I gestori della rete idrica pubblica sembrano essere poco interessati ai consumi record d’acqua, piuttosto appaiono più interessati a garantire l’approvvigionamento senza porsi dubbi sulle perplessità in merito alla bontà dell’acqua mosse da molti cittadini italiani. Buona parte degli italiani, infatti, è erroneamente convinta che i sassolini di calcare nei filtri rompigetto dei rubinetti possono fare venire i calcoli renali. Uno studio organizzato da Legambiente il 22 marzo 2018 nel corso delle Giornata mondiale dell’acqua, ha dimostrato che in prove alla cieca la gente non distingue l’acqua imbottigliata da quella del rubinetto. Legambiente in collaborazione con l’Università di Milano Bicocca ha rilevato che l’acqua della rete idrica di alcune città del nord e di Palermo, hanno una composizione chimica confrontabile ad alcune acque minerali in commercio.

La situazione attuale, dunque, vede da un lato aziende private molto agguerrite che investono milioni in spot pubblicitari per vantare caratteristiche salutistiche dell’acqua in bottiglia tra le quali scarsa presenza di sodio, alta percentuale di calcio e pochi sali minerali – caratteristiche tralasciabili se si considera il bilancio nutrizionale giornaliero-, e dall’altra i gestori degli acquedotti, che pur vantando un ottimo prodotto, scarseggiano dal lato comunicativo e non riescono a risolvere i dubbi dei consumatori. La riduzione dell’acqua minerale in bottiglia richiederebbe un approccio diversificato che pochissimi cercano di portare avanti. Ad esempio, si potrebbero installare cassette dell’acqua e aumentare le fontanelle pubbliche o, in alternativa, incentivare il consumo del vetro e invitare i ristoranti a servire caraffe contenenti acqua microfiltrata come si fa in altri Paesi europei. È stato rilevato da alcune indagini che in certe acque possono esserci dei livelli elevati di berillio, ma questo non deve creare allarmismo in quanto tali livelli sono conformi alle direttive europee. Inoltre, il limite del manganese è di 50 microgrammi per l’acqua potabile e di 500 per le acque minerali. Per l’alluminio il limite per le acque potabili è di 200 microgrammi per litro, mentre per le acque minerali non c’è limite. Per il fluoruro, invece, le acque potabili hanno un limite di 1,50 e quelle minerali di 5. Una sostanza che ha lo stesso limite sia per l’acqua potabile che per quella minerale è invece l’arsenico. Per tale ragione i livelli di quest’ultimo dovrebbero essere evidenziati nell’etichetta.

● Elenco:

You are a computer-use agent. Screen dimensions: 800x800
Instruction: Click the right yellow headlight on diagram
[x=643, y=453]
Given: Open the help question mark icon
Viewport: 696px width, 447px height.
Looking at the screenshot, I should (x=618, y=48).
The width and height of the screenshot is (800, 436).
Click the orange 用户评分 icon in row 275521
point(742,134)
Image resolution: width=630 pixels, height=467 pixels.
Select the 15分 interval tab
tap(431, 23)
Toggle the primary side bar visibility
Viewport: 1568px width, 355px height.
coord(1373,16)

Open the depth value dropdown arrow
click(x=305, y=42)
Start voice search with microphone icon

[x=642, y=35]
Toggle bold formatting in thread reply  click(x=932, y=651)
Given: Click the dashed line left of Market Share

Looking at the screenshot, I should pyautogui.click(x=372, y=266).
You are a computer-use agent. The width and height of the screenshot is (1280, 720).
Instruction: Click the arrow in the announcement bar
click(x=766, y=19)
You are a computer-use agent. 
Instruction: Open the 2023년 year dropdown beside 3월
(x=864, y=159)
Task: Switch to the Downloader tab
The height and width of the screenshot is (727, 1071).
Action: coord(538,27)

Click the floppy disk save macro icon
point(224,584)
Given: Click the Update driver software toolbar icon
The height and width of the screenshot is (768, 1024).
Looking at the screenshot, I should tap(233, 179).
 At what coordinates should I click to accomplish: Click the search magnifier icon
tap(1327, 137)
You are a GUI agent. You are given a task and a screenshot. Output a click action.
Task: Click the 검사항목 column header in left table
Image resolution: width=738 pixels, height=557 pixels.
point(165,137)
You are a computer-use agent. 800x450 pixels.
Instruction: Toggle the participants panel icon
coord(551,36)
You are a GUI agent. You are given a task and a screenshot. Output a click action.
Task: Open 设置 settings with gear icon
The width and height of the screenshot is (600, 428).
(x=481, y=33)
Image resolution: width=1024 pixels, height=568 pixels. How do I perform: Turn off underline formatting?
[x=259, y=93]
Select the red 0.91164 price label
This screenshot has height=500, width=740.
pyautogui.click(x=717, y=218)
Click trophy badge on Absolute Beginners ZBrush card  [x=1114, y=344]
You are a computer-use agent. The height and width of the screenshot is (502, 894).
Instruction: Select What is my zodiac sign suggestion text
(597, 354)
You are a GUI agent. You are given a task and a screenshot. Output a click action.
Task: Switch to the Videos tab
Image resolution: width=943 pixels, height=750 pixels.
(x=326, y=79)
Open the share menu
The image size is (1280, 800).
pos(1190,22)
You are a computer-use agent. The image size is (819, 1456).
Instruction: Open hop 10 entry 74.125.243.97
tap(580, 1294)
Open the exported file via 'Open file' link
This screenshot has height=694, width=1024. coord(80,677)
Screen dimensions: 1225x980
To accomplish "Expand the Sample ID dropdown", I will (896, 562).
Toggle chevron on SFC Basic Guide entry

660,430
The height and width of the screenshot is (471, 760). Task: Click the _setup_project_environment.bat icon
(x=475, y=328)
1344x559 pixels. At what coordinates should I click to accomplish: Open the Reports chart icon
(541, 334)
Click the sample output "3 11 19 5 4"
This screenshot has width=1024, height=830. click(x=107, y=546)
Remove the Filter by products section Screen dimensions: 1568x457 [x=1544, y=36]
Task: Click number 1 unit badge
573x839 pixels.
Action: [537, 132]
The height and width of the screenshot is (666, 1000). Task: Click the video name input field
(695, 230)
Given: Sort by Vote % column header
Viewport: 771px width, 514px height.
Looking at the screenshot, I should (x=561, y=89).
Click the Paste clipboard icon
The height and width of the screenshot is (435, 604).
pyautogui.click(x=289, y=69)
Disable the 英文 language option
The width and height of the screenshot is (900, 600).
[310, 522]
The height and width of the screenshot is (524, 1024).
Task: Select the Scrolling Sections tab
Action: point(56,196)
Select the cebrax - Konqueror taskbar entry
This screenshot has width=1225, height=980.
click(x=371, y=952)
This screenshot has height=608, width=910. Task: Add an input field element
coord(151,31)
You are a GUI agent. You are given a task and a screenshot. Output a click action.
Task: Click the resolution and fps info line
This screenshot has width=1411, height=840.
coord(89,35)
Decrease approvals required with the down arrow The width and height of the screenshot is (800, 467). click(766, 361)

● Richiesta 1:
Riporta il passo dell'estratto sull'acqua del rubinetto da "I gestori della rete" a "minerali in commercio.".
● Richiesta 2:
Traduci in inglese questa frase dell'estratto sull'acqua del rubinetto: "La riduzione dell’acqua minerale in bottiglia richiederebbe un approccio diversificato che pochissimi cercano di portare avanti."
● Richiesta 3:
Prosegui l'estratto sull'acqua del rubinetto a partire dalla sua ultima frase.

● Risultato 1:
I gestori della rete idrica pubblica sembrano essere poco interessati ai consumi record d’acqua, piuttosto appaiono più interessati a garantire l’approvvigionamento senza porsi dubbi sulle perplessità in merito alla bontà dell’acqua mosse da molti cittadini italiani. Buona parte degli italiani, infatti, è erroneamente convinta che i sassolini di calcare nei filtri rompigetto dei rubinetti possono fare venire i calcoli renali. Uno studio organizzato da Legambiente il 22 marzo 2018 nel corso delle Giornata mondiale dell’acqua, ha dimostrato che in prove alla cieca la gente non distingue l’acqua imbottigliata da quella del rubinetto. Legambiente in collaborazione con l’Università di Milano Bicocca ha rilevato che l’acqua della rete idrica di alcune città del nord e di Palermo, hanno una composizione chimica confrontabile ad alcune acque minerali in commercio.

● Risultato 2:
Reducing bottled mineral water would require a diversified approach that very few are trying to pursue.

● Risultato 3:
Interessante è anche l’esperimento del vuoto a rendere, infatti, la stessa bottiglia passa da casa nostra al deposito, per poi tornare al produttore che procede alla sterilizzazione e al riuso. La metà dei passaggi di quelli attuali, che vorrebbe dire migliaia di km in meno per i camion. Nel 2018 in Italia, abbiamo riciclato circa un miliardo e mezzo di bottiglie di acqua minerale che equivalgono a circa 1,06 miliardi di kg di vetro, il conto è presto fatto: con il vuoto a rendere non avremmo utilizzato 5,9 milioni di barili di petrolio, che equivalgono a circa 950 mila euro al giorno. In sostanza: meno consumo di petrolio e meno emissioni di CO2. Va sottolineato però che le acque minerali italiane sono tutte a norma, e sono tra le migliori di Europa, controllate dal ministero della Sanita e da Nas. Da parte sua l’A.D.A.M. – Associazione Degustatori Acque Minerali -, propone “La carta delle acque minerali”, ovvero un modo nuovo di bere acqua a tavola: coniugando in modo armonico gli aspetti organolettici e quelli biologici di ciascuna acqua con i diversi alimenti e diversi piatti di portata, dagli antipasti ai dolci.

Le acque consigliate sono state accuratamente testate dagli esperti dell’associazione: si tratta di “minerali” di qualità, certificate da A.D.A.M., dopo un’attenta valutazione sia igienica che sensoriale.